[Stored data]
▼

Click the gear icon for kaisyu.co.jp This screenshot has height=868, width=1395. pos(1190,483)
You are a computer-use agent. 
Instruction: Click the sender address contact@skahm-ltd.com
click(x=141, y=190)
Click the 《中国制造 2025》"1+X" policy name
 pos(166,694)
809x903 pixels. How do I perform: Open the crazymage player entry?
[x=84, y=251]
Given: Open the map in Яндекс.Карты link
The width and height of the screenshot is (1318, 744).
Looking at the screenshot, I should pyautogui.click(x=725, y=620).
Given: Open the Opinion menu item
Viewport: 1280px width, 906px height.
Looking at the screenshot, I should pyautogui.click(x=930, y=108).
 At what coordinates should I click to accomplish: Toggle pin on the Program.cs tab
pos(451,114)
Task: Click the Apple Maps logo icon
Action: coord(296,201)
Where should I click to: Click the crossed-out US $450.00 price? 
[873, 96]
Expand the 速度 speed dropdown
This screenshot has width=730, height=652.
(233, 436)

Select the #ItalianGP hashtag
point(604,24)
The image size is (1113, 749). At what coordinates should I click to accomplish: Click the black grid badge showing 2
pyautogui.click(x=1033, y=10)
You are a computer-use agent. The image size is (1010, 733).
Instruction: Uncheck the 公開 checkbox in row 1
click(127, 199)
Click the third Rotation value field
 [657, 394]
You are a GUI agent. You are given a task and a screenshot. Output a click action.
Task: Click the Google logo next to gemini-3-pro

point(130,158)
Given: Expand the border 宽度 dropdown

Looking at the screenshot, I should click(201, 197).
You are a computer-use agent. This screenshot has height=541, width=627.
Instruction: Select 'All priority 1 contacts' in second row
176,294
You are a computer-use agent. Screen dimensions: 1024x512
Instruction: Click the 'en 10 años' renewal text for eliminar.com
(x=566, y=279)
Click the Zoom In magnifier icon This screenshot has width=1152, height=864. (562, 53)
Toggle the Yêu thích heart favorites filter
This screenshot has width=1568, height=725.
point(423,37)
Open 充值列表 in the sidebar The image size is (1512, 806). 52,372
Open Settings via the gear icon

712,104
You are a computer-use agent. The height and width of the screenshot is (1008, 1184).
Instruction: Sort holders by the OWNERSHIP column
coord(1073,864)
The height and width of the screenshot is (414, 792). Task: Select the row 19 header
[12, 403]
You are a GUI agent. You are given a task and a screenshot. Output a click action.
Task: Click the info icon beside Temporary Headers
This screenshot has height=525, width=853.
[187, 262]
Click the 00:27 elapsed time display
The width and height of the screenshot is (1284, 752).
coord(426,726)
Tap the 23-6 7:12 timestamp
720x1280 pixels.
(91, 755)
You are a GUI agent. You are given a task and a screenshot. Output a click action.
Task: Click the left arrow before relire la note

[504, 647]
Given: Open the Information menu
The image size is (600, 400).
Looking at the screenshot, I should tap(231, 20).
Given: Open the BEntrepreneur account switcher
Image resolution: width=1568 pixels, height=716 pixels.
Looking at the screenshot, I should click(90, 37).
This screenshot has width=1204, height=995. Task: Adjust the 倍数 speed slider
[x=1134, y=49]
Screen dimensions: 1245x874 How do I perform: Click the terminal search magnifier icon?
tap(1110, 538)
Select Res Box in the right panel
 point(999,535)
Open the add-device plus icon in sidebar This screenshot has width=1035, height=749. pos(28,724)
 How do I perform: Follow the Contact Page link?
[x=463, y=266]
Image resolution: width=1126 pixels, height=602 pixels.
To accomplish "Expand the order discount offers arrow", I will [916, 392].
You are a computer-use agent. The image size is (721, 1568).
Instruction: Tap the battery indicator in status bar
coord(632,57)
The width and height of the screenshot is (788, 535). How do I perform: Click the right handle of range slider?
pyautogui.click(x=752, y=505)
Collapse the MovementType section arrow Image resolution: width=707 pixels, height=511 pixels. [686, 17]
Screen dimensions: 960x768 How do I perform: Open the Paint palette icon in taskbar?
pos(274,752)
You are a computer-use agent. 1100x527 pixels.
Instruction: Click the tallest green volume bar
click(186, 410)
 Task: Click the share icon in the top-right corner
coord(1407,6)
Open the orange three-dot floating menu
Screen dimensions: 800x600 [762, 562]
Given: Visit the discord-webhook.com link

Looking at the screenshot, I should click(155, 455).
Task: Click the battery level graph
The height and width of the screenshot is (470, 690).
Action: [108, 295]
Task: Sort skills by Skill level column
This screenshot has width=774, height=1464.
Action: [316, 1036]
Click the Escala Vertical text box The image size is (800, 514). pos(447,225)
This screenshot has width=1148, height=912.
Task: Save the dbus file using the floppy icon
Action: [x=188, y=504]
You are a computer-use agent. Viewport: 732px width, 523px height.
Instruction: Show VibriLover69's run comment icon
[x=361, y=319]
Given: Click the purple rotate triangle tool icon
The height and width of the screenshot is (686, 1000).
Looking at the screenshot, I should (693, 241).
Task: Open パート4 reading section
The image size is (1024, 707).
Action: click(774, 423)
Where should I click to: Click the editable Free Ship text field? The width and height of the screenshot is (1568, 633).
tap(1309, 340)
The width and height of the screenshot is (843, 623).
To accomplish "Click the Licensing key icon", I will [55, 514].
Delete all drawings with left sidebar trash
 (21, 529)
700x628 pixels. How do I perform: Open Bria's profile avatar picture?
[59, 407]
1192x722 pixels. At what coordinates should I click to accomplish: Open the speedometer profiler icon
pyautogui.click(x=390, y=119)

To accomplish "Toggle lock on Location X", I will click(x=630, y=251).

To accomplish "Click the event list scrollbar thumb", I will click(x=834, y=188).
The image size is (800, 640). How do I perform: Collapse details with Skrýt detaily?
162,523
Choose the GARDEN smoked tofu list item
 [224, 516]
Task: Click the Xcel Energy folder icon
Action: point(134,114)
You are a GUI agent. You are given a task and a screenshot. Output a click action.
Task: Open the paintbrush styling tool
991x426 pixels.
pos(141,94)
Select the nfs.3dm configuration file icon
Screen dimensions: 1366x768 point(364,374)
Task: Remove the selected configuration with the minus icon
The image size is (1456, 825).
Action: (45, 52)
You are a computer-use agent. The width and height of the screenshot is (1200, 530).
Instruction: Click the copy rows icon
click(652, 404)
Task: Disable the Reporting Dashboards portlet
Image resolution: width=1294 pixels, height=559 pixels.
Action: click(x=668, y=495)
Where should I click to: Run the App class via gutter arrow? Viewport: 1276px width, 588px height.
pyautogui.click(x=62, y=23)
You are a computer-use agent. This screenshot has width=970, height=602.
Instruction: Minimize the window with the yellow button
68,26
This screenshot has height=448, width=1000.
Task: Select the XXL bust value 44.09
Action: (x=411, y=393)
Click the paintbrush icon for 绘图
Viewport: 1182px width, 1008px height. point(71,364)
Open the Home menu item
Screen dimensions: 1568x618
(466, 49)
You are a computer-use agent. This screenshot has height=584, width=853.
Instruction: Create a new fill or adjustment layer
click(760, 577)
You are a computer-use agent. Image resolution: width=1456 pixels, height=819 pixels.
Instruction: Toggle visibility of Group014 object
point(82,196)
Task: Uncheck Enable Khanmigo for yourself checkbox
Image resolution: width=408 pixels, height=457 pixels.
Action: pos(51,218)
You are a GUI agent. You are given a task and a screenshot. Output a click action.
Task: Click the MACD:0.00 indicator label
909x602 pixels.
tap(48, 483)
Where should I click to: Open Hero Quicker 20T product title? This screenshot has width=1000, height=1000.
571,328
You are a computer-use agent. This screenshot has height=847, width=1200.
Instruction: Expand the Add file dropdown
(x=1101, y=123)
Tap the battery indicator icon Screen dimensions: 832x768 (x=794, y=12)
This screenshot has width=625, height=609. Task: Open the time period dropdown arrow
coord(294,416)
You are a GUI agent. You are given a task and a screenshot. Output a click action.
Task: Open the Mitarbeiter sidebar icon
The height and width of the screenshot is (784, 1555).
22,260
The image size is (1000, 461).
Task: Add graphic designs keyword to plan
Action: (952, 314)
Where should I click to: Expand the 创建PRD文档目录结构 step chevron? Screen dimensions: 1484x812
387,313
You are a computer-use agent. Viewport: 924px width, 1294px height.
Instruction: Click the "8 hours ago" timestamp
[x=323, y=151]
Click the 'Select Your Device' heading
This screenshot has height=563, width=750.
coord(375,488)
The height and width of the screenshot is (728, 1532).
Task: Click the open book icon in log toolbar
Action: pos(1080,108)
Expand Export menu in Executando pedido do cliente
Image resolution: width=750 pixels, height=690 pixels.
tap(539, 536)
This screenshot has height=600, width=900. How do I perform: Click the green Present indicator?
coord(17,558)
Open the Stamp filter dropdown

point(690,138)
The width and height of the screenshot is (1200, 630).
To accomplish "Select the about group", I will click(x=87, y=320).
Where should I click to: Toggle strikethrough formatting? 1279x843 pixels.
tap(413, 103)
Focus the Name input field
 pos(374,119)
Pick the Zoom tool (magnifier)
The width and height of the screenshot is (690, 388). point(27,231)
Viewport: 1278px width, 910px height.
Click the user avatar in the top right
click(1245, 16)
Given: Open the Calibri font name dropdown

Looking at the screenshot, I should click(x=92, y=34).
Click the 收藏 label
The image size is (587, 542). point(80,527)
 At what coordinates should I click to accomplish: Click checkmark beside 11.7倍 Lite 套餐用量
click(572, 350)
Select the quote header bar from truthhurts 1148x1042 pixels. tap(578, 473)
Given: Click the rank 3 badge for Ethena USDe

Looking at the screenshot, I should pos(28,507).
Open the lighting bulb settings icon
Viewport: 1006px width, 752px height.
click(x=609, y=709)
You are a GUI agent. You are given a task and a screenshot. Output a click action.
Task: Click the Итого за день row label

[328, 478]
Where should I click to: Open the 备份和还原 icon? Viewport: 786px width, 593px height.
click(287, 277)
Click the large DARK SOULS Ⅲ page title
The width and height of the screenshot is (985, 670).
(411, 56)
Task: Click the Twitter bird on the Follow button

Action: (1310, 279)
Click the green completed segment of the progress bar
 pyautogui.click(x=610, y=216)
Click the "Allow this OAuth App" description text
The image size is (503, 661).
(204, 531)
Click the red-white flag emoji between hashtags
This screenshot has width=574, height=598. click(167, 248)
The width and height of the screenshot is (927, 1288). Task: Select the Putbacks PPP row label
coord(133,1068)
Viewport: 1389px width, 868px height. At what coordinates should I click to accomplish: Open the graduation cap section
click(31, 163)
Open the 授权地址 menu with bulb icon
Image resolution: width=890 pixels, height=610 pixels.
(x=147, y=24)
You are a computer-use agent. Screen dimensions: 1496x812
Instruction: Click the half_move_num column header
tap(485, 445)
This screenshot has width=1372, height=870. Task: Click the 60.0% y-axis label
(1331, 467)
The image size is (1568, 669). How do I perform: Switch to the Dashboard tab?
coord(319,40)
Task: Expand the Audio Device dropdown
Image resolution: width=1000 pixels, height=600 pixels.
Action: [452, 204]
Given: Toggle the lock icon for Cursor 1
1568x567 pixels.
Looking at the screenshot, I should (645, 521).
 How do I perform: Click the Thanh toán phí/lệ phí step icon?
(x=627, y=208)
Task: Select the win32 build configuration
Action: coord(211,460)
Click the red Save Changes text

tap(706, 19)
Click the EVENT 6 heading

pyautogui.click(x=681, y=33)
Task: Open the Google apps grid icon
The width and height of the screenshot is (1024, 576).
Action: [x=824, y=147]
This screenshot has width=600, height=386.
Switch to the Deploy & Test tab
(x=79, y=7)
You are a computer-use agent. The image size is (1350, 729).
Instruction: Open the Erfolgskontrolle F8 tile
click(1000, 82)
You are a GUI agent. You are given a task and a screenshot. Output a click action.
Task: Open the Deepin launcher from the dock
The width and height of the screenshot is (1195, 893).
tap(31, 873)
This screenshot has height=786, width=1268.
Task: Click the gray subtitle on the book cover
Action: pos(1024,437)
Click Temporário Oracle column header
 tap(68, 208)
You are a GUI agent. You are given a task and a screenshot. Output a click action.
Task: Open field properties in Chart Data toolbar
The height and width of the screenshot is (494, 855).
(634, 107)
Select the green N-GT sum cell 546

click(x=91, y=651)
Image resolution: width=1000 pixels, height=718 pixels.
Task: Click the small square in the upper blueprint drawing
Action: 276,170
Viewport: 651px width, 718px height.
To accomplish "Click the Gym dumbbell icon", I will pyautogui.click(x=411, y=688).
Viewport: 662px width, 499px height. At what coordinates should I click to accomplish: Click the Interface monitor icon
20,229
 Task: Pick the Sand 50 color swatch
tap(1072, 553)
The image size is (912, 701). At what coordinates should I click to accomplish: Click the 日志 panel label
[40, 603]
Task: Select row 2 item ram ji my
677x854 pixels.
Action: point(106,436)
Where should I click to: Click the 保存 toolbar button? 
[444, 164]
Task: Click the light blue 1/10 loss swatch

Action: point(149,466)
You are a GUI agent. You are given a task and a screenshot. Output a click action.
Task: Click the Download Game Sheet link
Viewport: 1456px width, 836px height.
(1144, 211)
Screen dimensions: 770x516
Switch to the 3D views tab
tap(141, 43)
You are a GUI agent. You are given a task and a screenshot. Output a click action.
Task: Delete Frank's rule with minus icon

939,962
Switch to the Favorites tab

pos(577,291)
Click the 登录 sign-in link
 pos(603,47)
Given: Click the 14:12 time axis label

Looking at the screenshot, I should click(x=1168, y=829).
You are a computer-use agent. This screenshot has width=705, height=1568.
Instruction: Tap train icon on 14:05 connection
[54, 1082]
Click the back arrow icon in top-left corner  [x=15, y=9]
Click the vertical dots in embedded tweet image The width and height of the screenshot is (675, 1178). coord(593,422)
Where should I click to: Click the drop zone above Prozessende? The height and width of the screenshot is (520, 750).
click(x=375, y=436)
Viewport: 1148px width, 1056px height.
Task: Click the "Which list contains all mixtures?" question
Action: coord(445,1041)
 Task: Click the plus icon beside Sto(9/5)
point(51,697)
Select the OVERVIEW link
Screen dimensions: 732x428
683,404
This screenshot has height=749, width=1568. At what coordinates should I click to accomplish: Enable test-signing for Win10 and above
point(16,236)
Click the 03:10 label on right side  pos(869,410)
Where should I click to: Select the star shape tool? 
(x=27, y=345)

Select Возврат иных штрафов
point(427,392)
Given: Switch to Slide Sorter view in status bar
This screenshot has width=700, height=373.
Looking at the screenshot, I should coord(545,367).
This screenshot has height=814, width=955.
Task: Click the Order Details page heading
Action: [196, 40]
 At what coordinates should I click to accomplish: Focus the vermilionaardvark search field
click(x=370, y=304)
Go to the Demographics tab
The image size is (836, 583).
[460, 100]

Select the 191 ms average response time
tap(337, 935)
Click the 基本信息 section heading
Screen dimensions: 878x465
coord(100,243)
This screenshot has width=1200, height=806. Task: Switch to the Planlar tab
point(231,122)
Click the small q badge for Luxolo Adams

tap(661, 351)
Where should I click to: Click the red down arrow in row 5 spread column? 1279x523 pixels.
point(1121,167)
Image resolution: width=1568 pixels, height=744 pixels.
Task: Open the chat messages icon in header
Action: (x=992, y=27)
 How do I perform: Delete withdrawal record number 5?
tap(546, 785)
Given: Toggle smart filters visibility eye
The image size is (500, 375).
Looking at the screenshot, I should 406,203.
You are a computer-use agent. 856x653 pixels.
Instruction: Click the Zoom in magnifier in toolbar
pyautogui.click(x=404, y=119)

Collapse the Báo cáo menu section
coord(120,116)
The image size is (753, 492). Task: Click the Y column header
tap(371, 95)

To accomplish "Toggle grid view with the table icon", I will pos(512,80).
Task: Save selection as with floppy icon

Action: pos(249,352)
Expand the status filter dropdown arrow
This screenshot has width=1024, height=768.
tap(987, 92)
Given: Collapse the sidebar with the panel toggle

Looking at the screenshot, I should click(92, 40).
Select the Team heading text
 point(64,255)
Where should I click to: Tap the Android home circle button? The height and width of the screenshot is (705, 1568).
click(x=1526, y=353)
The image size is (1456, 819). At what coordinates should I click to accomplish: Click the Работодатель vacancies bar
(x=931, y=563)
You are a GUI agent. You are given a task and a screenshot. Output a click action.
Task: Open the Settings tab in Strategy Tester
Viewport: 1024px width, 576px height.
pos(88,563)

▲

- **What to do**
For this exercise, output exactly the lines above from the line with "Image resolution: width=1294" to the line with "Open the Home menu item", counting both, and leave out the rest.

- **Your solution**
Image resolution: width=1294 pixels, height=559 pixels.
Action: click(x=668, y=495)
Where should I click to: Run the App class via gutter arrow? Viewport: 1276px width, 588px height.
pyautogui.click(x=62, y=23)
You are a computer-use agent. This screenshot has width=970, height=602.
Instruction: Minimize the window with the yellow button
68,26
This screenshot has height=448, width=1000.
Task: Select the XXL bust value 44.09
Action: (x=411, y=393)
Click the paintbrush icon for 绘图
Viewport: 1182px width, 1008px height. point(71,364)
Open the Home menu item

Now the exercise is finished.